- [WRITTEN REQUEST] Reproduce, word for word, the passage of the blog post on the Fimbulwinter in Peru that starts with "The Fimbulwinter in Peru" and runs through "of... er, ahadith.".

- [PAGE EXTRACT]
<<<<

Saturday, April 3, 2021

The Fimbulwinter in Peru

For the context of the coming of Light to Peru: Adolph Bandelier 1904.

Pedro Cieza de León stands alone (well, except for Joseph Smith Jr., s.a.w.) in annunciating a Post Resurrection Appearance to the lake Titicaca. What we do find at Titicaca is a consistent account by the Aymara and the non-Inca Quechua that, here, fiat lux.

Some this weekend are telling us that this happened in AD 32. Of all the world's historians, only the Christians insist on this. On pain of being OFFENDED. As usual the Christians launder their sources through several layers of... er, ahadith.

For Peru, literacy was done through quipú - an arcane art of knotted ropes, wholly lost to the fires of the Conquest. South America was handled... less gently, than was the Mesoamerica, whose Nahua-speakers swiftly learnt the Latin alphabet and took to it at least as well as did their semiliterate Extramaduran masters.

If we are looking to an event recorded in the AD 1500s, we need to count backwards from that later century. Nobody thinks today that the Fimbulwinter in the Danes' Mark referred to Calvary Hill. They think it referred to the horrors of AD 536, well-documented elsewhere. Including among the Maya, many say.

As of the sixth century, coastal north Peru was dominated by the Moche culture. The Huari would arise around AD 600 and eclipse the Moche over the next century. As for Tiahuanaco, they're later; trading-partners to the Huari, not worth the Huaris' time to conquer.

>>>>

- [DATA LINES]
<<<<

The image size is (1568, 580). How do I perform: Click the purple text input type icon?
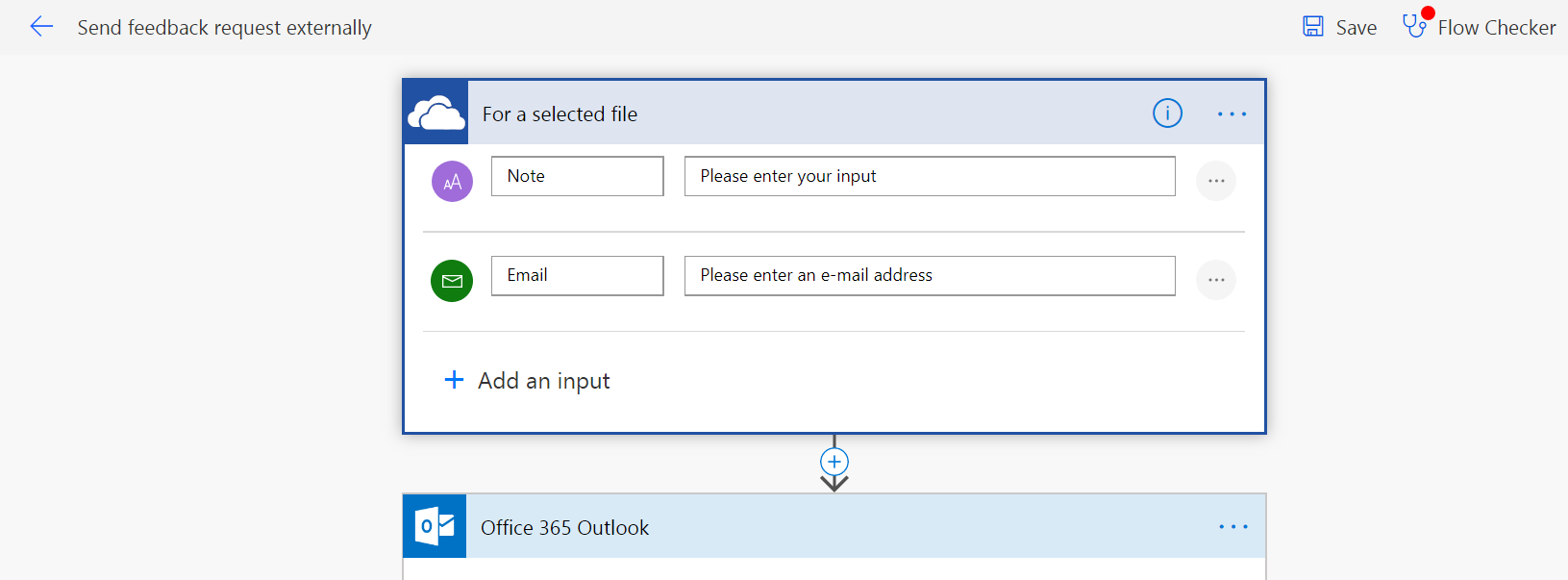click(452, 181)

>>>>

- [THE SOLUTION]
The Fimbulwinter in Peru

For the context of the coming of Light to Peru: Adolph Bandelier 1904.

Pedro Cieza de León stands alone (well, except for Joseph Smith Jr., s.a.w.) in annunciating a Post Resurrection Appearance to the lake Titicaca. What we do find at Titicaca is a consistent account by the Aymara and the non-Inca Quechua that, here, fiat lux.

Some this weekend are telling us that this happened in AD 32. Of all the world's historians, only the Christians insist on this. On pain of being OFFENDED. As usual the Christians launder their sources through several layers of... er, ahadith.